____ TEXTE AFFICHÉ

En décembre 1970 j’étais venue d’Oradea à Bucarest pour étudier à la Bibliothèque de l’Académie Roumaine en vue d’un doctorat.
Le 16, après le repas, pour remplir le temps réservé à la sieste, j’ai accepté la suggestion d’une connaissance de visiter l’atelier d’un artiste peintre, atelier se trouvant au no. 41, rue Cosmonauţilor.
Un bâtiment ancien, poussiéreux, dont on sentait que jadis des gens riches l’avaient habité, offrait à présent des espaces transformés en ateliers pour des sculpteurs, des peintres et des graphistes. Une échelle de bois dont presque chaque marche grinçait, menait à l’étage en traversant un encorbellement, refuge de statues en plâtre d’où s’évadait, pâle illumination, leur blancheur.
À l’étage, nous avons frappé à la porte de gauche, impressionnante avec ses deux battants. Le monsieur qui nous a ouvert, vêtu d’un pantalon court d’été et d’une blouse à col roulé, avait jeune et fière allure : c’était le peintre Costan Dipşe, originaire de Maramureş. Il venait de se redresser de la petite chaise placée devant un chevalet où il était en train de « faire courir », à l’aide du pinceau, quelques chevaux sur une grande toile. À son invite, je prenais place sur une banquette du même style que la table basse derrière laquelle j’étais maintenant installée, table dont le plateau en chêne portait les signes d’une vie centenaire.
Cet après-midi-là, le peintre m’a conté tel un architecte magicien, mimique et gestes à l’appui, comment enfant, il faisait, des ponts de paille pour les fourmis qui pouvaient ainsi franchir le fil d’eau barrant leur route.
L’originalité de l’idée me sidérait et j’ai pris la démonstration au sérieux. Quelle maestria ! Et ce peintre si prévenant envers de petits êtres que d’habitude on ignore ! Que j’ai été ensorcelée par l’histoire du « pont pour les fourmis » se voit sur la photo que le témoin – Constantin Mierlescu, photographe des artistes – avait saisie.
Vers le soir, le peintre et son ami m’ont conduite au foyer où j’étais logée en tant qu’enseignante universitaire. J’emportais une histoire – « le pont des fourmis » – qui commençait à me captiver.
Le troisième jour, lorsque nous eûmes achevé – moi, le programme d’études et lui, son travail au chevalet – j’allais lui rendre visite à l’atelier.
Je lui remis un œillet rouge accompagné d’une dédicace simple signée Iza (prénom que j’utilisais pour mes articles): mon geste ne le fit pas sortir de sa réserve mais, comme ce décembre était assez doux, nous partîmes nous promener… De la rue Cosmonauţilor, nous traversâmes Place Amzei pour arriver bientôt Avenue Victoriei, la destination étant le restaurant des journalistes. En route, tout à coup, devant la Bibliothèque de l’Académie, le peintre s’arrêta et d’un ton un peu empressé, me demanda:
– Veux-tu être mon épouse ?
– Je le veux bien, répondis-je sans hésiter, car ce désir que je ne m’étais point formulé explicitement, m’habitait déjà.
– Me ferais-tu des enfants ? continua-t-il, voulant peut-être surprendre la sincérité de ma réaction.

________

ACTIONS REQUISES:
1. Selon le récit, à quelle adresse se trouvait l'atelier du peintre ?
2. Substituez « Window » à « Viewport » dans les enregistrements, du début jusqu'à la ligne contenant « Action: pyautogui.click(x=272, y=206) » incluse. Reproduisez uniquement ces lignes, tout le reste étant conservé à l'identique.

____ DONNÉES FOURNIES

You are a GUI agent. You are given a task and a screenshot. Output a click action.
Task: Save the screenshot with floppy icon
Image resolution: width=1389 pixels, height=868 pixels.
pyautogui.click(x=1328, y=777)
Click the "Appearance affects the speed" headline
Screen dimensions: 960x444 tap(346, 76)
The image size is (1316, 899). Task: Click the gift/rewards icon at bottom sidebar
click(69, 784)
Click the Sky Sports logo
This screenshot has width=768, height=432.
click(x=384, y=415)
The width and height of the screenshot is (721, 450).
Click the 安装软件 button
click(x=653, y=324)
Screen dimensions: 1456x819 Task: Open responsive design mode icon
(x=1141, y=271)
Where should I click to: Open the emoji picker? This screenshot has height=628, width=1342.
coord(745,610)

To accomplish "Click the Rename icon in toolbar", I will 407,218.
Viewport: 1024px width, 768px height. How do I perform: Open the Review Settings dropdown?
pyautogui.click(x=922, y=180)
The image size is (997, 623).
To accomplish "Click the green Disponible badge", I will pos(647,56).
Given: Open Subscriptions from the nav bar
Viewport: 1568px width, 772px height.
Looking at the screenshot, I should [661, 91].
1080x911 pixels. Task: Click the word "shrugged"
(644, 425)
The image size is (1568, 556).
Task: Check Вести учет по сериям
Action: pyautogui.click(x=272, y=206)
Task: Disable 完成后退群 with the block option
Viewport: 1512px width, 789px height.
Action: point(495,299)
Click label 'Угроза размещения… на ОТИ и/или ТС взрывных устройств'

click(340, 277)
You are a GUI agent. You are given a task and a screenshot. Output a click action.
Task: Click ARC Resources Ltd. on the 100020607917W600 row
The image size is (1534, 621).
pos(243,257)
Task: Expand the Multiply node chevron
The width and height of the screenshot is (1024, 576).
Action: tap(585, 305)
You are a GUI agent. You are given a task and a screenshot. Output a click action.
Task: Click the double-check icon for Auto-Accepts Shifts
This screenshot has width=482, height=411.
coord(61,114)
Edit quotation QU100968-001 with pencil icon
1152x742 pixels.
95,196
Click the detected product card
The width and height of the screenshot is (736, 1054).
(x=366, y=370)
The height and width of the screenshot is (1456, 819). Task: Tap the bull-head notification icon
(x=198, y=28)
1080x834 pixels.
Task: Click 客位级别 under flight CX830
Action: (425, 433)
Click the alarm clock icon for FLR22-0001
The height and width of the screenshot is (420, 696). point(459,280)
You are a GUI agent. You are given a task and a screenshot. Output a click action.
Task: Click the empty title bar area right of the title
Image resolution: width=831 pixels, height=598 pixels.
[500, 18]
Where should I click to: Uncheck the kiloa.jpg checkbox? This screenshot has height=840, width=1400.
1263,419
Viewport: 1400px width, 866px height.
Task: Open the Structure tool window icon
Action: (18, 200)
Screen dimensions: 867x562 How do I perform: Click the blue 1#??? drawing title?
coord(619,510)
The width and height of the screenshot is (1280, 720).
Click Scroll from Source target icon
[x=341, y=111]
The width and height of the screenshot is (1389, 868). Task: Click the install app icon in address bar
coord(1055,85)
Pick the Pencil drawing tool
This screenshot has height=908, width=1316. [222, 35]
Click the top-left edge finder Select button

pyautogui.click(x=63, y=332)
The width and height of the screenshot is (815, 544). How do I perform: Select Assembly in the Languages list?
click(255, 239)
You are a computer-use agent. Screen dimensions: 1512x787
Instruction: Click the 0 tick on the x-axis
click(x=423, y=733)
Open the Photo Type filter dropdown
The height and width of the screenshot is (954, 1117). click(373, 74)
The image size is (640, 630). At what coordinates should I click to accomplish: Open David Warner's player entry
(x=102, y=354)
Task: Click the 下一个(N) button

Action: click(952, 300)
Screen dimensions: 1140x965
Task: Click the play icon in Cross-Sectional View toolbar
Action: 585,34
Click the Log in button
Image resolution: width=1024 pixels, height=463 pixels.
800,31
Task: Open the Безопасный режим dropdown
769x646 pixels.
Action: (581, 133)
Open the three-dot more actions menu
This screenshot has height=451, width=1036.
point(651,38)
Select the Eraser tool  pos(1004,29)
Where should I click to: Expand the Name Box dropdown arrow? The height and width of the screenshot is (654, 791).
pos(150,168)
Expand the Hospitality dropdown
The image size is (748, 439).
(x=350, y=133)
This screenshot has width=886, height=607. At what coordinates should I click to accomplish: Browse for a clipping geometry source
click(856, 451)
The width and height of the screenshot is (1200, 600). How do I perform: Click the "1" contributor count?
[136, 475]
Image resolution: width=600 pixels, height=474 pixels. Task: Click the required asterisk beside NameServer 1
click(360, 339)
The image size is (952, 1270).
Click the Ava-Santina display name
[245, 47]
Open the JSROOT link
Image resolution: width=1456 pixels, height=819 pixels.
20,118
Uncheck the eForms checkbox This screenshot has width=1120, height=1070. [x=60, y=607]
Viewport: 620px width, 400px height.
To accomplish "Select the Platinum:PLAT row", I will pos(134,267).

________

RÉPONSES ATTENDUES:
1. Au no. 41, rue Cosmonauţilor.

2.
You are a GUI agent. You are given a task and a screenshot. Output a click action.
Task: Save the screenshot with floppy icon
Image resolution: width=1389 pixels, height=868 pixels.
pyautogui.click(x=1328, y=777)
Click the "Appearance affects the speed" headline
Screen dimensions: 960x444 tap(346, 76)
The image size is (1316, 899). Task: Click the gift/rewards icon at bottom sidebar
click(69, 784)
Click the Sky Sports logo
This screenshot has width=768, height=432.
click(x=384, y=415)
The width and height of the screenshot is (721, 450).
Click the 安装软件 button
click(x=653, y=324)
Screen dimensions: 1456x819 Task: Open responsive design mode icon
(x=1141, y=271)
Where should I click to: Open the emoji picker? This screenshot has height=628, width=1342.
coord(745,610)

To accomplish "Click the Rename icon in toolbar", I will 407,218.
Window: 1024px width, 768px height. How do I perform: Open the Review Settings dropdown?
pyautogui.click(x=922, y=180)
The image size is (997, 623).
To accomplish "Click the green Disponible badge", I will pos(647,56).
Given: Open Subscriptions from the nav bar
Window: 1568px width, 772px height.
Looking at the screenshot, I should [661, 91].
1080x911 pixels. Task: Click the word "shrugged"
(644, 425)
The image size is (1568, 556).
Task: Check Вести учет по сериям
Action: pyautogui.click(x=272, y=206)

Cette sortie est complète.